StripedPiggy · 05/08/2024 19:48

Uncontrolled mass immigration plus the lies & gaslighting of mainstream politicians who promised to reduce it then did the opposite is definitely the underlying cause of the anger & resentment which has caused these riots.

The tragic murders in Southport allegedly committed by the son of immigrants was the spark that ignited them.

Disinformation on social media & lying racist political agitators, eg Yaxley Lennon, poured petrol on the fire.

Immigration is not uncontrolled.

cupcaske123 · 06/08/2024 11:34

Summerflames · 06/08/2024 11:20

The question is, if many of us from working class towns and cities can see the issues that poverty brings and understand this is partially why we are where we are, why can't those in power?

Surely Angela Rayner understands this stuff more than most.

There is no party for the working class anymore hence the Brexit vote. People feel disenfranchised and powerless. The North has suffered from lack of investment for decades, this comes up time and again, in fact it was meant to be specifically addressed with levelling up, but that never happened.

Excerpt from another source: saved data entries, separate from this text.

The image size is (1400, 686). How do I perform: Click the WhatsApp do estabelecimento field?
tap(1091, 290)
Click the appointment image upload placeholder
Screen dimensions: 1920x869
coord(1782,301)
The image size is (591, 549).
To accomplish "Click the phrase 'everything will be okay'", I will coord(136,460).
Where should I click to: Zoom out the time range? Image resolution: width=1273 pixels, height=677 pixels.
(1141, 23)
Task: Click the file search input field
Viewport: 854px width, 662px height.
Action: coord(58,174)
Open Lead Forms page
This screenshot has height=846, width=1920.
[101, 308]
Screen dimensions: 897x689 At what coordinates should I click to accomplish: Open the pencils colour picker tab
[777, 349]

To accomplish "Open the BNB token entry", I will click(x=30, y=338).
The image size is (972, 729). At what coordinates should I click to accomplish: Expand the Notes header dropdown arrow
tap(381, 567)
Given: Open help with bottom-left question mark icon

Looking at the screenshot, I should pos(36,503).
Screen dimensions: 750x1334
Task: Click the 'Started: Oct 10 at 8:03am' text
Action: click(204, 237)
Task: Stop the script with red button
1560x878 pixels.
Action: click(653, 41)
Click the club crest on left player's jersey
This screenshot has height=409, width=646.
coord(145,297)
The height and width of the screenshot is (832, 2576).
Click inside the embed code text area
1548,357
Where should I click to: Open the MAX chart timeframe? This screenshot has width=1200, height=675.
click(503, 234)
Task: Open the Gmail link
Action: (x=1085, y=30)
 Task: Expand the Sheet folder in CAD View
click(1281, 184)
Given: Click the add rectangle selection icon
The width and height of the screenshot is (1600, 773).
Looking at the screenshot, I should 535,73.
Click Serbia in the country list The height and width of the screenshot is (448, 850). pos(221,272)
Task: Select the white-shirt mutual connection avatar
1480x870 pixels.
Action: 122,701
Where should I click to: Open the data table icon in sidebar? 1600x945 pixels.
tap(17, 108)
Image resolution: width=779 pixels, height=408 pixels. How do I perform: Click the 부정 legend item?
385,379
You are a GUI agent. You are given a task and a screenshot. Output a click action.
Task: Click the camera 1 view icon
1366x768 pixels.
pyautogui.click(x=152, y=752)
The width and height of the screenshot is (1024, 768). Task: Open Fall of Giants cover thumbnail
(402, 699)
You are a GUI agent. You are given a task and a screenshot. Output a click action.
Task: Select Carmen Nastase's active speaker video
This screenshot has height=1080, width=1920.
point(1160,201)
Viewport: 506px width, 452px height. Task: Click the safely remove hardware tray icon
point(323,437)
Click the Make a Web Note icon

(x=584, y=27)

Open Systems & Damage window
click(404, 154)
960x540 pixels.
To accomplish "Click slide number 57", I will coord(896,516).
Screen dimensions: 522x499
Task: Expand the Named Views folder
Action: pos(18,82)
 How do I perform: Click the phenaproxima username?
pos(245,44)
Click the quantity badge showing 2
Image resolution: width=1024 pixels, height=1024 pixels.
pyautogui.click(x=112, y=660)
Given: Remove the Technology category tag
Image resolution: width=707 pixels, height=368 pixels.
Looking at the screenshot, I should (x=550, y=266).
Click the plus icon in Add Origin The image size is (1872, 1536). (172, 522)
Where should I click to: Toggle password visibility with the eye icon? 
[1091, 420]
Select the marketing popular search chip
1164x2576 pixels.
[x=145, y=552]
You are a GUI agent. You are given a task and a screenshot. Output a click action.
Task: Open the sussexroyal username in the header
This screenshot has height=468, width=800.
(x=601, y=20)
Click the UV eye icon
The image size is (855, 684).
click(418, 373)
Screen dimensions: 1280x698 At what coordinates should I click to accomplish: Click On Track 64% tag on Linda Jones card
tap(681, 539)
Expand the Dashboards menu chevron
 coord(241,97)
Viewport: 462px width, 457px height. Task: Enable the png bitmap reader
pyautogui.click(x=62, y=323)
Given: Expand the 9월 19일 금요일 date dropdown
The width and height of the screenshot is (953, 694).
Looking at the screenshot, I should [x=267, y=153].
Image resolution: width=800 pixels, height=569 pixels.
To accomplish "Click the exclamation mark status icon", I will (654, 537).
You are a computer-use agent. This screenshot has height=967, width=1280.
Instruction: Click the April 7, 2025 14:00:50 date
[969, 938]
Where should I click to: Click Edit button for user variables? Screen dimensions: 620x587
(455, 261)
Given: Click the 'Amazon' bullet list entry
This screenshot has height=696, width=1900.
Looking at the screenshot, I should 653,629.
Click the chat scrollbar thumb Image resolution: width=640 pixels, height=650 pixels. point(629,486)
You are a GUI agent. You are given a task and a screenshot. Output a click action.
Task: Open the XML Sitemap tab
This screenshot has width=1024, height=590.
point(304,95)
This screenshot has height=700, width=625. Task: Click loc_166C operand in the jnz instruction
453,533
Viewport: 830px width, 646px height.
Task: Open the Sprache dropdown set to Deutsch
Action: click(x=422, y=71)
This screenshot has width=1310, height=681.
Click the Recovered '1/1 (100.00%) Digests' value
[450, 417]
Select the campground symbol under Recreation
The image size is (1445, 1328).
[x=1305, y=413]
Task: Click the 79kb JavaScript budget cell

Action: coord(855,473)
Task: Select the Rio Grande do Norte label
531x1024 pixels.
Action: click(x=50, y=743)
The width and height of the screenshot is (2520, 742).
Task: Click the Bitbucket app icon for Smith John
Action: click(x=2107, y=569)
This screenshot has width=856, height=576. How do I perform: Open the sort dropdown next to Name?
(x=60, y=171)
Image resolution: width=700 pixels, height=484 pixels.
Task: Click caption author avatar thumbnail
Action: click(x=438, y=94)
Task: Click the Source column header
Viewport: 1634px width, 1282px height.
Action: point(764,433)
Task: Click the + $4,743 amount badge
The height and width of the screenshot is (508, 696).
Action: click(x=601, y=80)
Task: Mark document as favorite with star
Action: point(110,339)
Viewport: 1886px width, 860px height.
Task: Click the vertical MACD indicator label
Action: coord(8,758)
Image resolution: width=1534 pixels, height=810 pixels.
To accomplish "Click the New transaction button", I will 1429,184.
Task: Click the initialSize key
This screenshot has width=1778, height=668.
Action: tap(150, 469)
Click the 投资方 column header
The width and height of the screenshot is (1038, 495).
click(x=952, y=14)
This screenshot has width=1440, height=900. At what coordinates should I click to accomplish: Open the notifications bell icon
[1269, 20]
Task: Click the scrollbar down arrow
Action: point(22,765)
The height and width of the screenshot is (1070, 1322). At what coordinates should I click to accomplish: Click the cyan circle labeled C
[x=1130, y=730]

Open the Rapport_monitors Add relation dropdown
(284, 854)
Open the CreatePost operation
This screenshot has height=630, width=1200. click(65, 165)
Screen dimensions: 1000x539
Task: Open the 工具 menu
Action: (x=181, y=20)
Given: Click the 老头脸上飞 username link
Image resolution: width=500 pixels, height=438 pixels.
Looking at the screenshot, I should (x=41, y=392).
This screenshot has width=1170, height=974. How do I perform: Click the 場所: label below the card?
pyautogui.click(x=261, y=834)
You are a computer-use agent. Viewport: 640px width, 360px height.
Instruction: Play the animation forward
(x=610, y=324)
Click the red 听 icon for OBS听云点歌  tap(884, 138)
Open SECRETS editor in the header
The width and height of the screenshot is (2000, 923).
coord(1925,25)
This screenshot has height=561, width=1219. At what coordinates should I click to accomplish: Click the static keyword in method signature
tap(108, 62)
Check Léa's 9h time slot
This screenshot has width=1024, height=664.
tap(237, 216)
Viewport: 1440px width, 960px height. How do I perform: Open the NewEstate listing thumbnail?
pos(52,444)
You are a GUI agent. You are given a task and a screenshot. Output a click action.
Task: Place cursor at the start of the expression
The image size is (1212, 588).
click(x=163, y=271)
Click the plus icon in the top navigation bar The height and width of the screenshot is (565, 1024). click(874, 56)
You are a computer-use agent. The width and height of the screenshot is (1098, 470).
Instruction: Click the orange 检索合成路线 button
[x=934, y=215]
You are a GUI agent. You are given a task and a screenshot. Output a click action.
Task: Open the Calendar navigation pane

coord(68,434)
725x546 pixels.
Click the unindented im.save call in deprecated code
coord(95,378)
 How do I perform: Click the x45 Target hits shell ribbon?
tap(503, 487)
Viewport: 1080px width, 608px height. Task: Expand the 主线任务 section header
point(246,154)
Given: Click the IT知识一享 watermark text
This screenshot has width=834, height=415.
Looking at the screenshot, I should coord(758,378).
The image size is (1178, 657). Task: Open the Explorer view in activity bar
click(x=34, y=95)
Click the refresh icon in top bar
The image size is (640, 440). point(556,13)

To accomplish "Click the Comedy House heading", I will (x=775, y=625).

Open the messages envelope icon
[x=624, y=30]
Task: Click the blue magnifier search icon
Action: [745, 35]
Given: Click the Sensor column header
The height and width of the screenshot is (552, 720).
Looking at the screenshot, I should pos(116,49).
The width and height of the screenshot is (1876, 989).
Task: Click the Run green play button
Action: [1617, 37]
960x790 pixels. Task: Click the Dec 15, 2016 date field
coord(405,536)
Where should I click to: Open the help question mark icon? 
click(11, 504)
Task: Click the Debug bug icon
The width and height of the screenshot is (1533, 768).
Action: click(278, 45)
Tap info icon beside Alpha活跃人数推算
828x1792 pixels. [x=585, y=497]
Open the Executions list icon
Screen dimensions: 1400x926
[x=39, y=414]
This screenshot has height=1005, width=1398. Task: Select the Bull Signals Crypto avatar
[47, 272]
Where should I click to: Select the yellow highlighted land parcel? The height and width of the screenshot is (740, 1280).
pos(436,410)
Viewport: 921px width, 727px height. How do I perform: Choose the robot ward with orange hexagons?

Marchitectmummy · 06/08/2024 11:36

Zusammen · 06/08/2024 11:04

I have middle aged relatives in Essex living the good life, never been impacted by immigrants and yet they voted to leave the EU and liked Farage.
Because they want it to stay that way. They can see what’s happening with immigration in other areas and they don’t want it to happen in their area. Stop it before it spreads here, etc. It’s perfectly logical why they voted the way they did.

And they are about to feel the affects with the green belt at risk and Labours manifesto promise to distribute refugees to all areas of the UK equally.

menohnopausal · 06/08/2024 11:37

This has been a truly illuminating thread for me, although quite disheartening. So many good points from different perspectives. I hope the government/SPADs have a deep awareness of the issues at hand.